The piece can also be used to stimulate discussion at informal gatherings, support group meetings, and workshops on homeschooling. It can be shared with relatives, friends, college admission officers, church members, employers, and co-workers. Some groups may want to take turns reading sections of it aloud and then discussing their implications and ramifications. Remember that the piece is intended to be "a foundation for ongoing conversations," not a finished product that people are expected to agree with or sign on to.

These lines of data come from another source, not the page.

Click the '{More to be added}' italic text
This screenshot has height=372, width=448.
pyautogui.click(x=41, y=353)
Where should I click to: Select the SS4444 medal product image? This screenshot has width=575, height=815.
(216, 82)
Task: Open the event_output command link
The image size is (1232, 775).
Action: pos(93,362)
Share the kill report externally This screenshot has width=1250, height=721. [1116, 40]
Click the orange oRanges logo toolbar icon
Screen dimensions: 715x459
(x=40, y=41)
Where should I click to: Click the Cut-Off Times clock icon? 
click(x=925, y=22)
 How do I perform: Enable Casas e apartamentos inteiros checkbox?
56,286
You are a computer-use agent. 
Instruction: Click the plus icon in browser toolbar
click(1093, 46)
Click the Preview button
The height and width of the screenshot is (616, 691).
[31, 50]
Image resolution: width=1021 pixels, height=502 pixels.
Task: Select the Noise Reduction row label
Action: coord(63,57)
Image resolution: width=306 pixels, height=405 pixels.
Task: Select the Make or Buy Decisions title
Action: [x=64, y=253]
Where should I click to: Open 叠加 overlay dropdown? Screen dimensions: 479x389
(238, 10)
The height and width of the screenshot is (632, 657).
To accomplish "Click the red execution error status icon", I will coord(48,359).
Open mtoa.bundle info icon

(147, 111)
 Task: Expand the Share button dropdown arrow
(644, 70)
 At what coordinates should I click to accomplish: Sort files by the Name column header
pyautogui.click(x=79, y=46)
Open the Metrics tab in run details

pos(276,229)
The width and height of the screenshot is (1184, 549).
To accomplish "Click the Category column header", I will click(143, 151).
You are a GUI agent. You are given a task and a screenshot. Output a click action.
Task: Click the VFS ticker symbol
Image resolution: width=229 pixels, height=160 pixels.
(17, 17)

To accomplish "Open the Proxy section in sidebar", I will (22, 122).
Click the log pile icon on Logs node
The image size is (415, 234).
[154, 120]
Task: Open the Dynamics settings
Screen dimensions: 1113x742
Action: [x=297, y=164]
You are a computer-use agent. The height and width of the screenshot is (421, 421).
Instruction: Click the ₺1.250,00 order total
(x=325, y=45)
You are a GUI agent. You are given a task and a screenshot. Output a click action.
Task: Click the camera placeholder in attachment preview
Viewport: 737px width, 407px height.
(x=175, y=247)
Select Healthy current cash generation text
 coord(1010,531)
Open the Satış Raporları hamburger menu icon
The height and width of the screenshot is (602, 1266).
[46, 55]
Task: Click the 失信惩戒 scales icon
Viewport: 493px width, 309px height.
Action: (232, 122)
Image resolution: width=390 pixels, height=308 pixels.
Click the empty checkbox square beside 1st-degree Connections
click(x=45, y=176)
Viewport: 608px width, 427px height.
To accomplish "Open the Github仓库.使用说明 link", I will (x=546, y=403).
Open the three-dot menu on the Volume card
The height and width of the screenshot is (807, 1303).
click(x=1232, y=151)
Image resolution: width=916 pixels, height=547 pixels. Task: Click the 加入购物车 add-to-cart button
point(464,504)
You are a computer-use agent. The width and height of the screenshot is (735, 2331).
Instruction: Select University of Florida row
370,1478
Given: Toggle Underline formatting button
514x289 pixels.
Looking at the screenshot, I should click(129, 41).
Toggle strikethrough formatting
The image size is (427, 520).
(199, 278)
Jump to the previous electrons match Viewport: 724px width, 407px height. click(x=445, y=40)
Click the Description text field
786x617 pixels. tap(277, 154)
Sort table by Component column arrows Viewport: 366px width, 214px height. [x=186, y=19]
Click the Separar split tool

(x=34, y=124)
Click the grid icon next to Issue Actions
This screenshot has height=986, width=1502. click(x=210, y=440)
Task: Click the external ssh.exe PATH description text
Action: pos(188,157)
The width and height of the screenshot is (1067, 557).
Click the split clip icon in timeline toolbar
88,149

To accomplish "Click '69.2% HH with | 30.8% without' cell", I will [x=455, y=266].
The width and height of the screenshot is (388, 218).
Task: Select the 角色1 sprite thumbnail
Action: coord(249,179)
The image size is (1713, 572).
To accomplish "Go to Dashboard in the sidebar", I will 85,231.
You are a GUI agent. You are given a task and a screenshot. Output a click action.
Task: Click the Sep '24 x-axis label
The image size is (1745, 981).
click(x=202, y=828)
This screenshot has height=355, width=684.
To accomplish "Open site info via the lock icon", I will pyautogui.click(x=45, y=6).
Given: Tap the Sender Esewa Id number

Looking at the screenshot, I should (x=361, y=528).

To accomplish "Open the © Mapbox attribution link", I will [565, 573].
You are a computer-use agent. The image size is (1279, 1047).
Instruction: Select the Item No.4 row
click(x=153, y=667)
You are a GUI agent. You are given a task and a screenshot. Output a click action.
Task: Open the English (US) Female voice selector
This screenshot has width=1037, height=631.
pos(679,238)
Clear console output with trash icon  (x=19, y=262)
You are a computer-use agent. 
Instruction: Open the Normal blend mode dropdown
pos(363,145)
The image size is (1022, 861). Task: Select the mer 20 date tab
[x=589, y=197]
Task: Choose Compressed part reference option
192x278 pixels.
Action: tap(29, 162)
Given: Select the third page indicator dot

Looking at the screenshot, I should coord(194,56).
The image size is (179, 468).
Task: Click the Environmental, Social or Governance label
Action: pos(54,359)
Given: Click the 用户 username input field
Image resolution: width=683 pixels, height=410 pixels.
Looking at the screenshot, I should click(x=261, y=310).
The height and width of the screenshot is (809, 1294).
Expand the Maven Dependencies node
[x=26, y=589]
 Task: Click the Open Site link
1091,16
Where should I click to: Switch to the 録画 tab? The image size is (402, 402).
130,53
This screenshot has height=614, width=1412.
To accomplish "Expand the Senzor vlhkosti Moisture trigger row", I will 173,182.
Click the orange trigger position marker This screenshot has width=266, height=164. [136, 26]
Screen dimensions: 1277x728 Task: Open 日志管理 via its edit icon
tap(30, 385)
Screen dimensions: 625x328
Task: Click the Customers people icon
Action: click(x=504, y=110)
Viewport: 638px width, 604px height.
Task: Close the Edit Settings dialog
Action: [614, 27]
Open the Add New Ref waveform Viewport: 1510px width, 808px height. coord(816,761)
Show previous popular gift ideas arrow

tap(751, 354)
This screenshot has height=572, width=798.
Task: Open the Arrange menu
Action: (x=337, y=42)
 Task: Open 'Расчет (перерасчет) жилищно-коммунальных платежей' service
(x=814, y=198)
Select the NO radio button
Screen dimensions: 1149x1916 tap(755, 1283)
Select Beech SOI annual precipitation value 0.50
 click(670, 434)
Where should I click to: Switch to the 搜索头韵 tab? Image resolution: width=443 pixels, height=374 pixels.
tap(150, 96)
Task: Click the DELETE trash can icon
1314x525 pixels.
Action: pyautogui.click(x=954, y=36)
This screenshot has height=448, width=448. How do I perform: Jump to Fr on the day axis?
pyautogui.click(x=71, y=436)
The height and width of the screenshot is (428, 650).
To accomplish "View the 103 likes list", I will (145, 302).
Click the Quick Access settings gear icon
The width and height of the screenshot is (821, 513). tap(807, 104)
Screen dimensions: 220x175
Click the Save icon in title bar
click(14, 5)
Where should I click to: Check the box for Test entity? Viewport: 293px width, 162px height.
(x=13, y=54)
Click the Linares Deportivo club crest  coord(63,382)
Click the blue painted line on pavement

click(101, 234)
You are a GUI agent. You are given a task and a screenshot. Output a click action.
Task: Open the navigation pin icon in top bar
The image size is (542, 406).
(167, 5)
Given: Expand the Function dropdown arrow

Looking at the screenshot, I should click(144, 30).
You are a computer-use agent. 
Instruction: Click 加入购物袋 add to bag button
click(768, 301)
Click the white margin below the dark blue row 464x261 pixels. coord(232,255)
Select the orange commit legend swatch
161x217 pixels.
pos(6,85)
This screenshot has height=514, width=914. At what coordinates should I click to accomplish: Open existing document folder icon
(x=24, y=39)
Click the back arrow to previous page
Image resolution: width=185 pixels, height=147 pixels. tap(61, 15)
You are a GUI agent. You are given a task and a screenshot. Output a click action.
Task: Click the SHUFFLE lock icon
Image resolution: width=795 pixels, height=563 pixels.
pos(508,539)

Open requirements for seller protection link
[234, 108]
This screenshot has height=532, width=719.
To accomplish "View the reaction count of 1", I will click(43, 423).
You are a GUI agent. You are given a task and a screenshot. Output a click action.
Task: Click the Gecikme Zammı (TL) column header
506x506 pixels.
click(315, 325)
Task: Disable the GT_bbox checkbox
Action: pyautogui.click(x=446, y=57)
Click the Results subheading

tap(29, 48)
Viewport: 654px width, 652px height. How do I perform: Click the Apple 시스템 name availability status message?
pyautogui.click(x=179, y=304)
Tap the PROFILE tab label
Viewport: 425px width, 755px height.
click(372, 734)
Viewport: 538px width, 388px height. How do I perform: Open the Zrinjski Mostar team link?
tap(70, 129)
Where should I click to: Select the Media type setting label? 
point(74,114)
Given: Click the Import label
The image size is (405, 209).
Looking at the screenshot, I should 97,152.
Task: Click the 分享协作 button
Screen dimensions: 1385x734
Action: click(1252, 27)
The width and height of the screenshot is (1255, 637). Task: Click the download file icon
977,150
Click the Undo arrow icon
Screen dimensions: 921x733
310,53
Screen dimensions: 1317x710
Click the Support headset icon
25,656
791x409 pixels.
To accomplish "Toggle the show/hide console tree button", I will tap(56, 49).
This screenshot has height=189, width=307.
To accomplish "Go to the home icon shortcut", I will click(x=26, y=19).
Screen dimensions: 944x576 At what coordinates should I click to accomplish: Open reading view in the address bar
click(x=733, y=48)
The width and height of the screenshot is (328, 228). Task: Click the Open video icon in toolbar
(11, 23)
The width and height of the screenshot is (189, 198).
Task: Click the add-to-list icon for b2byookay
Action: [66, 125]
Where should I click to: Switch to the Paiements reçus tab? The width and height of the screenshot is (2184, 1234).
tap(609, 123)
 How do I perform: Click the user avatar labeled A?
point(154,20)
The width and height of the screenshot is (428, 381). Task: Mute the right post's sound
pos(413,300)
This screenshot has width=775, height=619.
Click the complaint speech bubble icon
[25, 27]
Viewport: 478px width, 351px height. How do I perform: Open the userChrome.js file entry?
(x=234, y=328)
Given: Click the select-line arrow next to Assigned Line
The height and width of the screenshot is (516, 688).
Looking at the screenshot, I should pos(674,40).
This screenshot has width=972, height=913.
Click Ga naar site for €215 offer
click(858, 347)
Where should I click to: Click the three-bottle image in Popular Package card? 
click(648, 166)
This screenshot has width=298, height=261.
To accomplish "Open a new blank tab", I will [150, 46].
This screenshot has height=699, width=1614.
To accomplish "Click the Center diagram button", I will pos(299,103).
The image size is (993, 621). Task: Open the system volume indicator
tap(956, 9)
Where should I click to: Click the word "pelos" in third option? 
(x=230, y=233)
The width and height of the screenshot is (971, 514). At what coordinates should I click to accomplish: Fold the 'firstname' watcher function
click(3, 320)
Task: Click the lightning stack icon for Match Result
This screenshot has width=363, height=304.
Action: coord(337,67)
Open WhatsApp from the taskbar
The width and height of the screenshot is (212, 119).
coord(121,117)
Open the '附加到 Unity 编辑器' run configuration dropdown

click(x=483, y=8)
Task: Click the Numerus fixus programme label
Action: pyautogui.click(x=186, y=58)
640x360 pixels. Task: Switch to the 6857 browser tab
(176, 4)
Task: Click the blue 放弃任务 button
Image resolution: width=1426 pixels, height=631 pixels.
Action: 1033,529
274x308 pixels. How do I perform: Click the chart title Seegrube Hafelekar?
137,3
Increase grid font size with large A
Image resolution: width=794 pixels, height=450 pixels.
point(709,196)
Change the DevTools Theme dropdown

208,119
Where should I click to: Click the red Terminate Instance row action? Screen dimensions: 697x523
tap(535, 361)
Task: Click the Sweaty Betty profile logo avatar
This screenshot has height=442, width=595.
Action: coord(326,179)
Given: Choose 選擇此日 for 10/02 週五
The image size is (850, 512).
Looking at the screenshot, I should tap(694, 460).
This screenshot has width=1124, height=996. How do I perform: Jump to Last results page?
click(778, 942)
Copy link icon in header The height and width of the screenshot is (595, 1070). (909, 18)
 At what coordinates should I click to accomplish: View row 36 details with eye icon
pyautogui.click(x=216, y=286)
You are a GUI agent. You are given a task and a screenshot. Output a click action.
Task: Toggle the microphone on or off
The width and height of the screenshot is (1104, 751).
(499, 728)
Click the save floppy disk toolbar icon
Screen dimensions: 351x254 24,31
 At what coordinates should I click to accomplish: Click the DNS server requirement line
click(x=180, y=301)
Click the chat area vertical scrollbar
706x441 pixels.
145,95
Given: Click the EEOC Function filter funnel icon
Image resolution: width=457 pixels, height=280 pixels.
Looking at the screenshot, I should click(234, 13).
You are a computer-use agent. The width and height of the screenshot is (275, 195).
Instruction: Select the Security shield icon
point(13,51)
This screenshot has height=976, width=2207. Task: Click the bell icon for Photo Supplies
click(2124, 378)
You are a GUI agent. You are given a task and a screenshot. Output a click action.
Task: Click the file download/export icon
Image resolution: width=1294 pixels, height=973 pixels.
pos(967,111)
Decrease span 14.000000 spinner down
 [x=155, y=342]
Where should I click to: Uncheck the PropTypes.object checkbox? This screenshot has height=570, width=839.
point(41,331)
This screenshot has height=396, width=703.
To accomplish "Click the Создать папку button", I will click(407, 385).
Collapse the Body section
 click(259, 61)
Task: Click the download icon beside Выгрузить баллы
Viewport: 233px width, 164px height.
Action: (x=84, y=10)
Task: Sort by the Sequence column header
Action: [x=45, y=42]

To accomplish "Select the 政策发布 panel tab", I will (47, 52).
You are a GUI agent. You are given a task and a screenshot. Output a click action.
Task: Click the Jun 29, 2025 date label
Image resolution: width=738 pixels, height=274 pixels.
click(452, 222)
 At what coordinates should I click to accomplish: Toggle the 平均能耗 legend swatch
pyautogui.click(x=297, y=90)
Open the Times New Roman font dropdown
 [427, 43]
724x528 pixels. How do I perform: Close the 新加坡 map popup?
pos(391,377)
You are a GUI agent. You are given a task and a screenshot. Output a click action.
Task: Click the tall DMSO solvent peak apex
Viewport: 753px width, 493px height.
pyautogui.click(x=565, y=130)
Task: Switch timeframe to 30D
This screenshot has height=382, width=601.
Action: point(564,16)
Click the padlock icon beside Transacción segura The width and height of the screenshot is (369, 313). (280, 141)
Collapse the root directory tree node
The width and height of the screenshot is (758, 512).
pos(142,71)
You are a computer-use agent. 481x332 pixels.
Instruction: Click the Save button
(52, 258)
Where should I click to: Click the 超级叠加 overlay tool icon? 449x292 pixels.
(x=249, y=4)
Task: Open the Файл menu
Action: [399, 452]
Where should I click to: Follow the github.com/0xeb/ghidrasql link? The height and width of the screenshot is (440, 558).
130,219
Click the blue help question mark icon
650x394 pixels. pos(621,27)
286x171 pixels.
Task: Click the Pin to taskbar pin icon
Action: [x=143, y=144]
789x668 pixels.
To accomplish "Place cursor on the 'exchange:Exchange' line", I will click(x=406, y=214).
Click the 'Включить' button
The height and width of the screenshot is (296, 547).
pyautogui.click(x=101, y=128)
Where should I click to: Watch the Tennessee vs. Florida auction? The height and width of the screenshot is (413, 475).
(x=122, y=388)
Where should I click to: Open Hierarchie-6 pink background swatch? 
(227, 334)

Further Explorations of This Piece
Here are some examples of the kind of discussion that could take place using this piece:
- "People are born ready to learn." Compare this statement with the statement from the current federal goals (Goals 2000) that says, "By the year 2000, all children in America will start school ready to learn." This goal and the thinking behind it are used to promote and justify educational programs for 3, 4, and 5 year olds and increasing pressure on parents to send their very young children to conventional schools and remedial programs. On the other hand, homeschooling becomes more possible, reasonable, and acceptable when people realize that children are good at learning and are natural learners who do not need professional experts to teach them how to learn or to get them ready to learn.
- "Children need the love and support of their families and communities, just as adults do." Professionals and institutions cannot do what parents do.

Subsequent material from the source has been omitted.